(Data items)
BEGIN
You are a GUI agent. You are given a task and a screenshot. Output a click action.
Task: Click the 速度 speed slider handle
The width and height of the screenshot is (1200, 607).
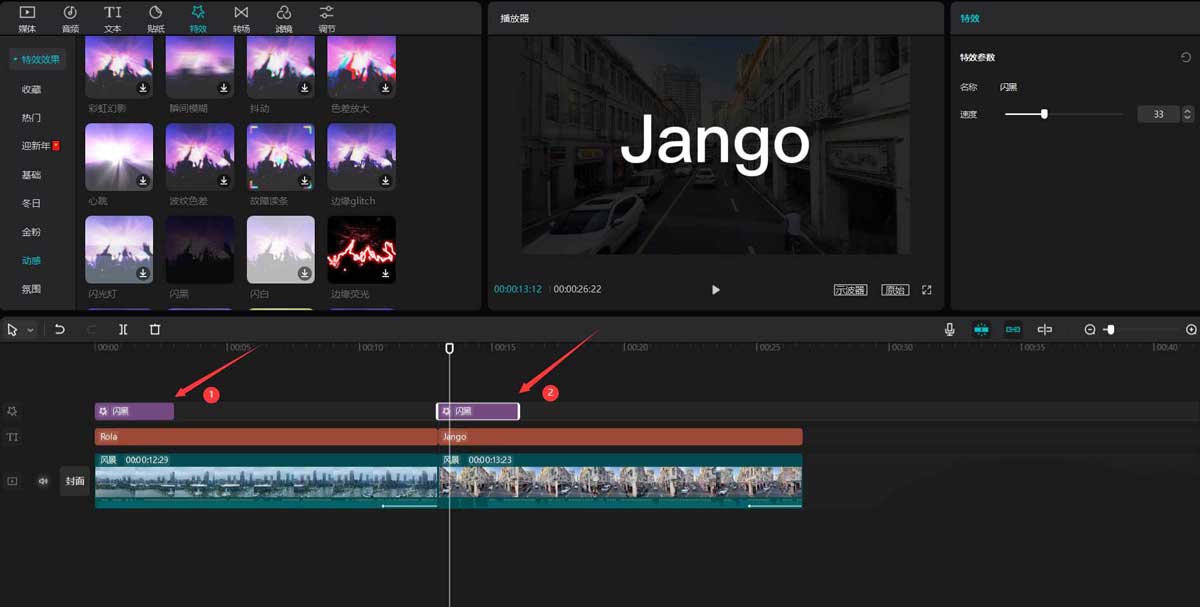point(1044,114)
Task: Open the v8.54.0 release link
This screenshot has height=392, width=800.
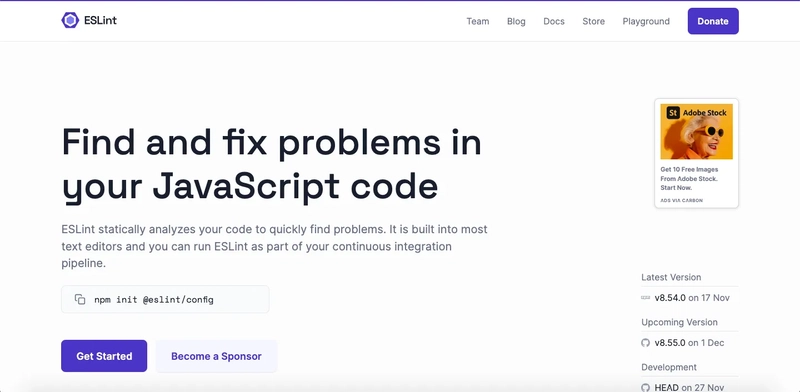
END
§ **INSTRUCTIONS TO FOLLOW**: Please transcribe every record above exactly as written, leaving out the pictures.

§ **REPLY TO THE EXERCISE**:
You are a GUI agent. You are given a task and a screenshot. Output a click action.
Task: Click the 速度 speed slider handle
The width and height of the screenshot is (1200, 607).
point(1044,114)
Task: Open the v8.54.0 release link
This screenshot has height=392, width=800.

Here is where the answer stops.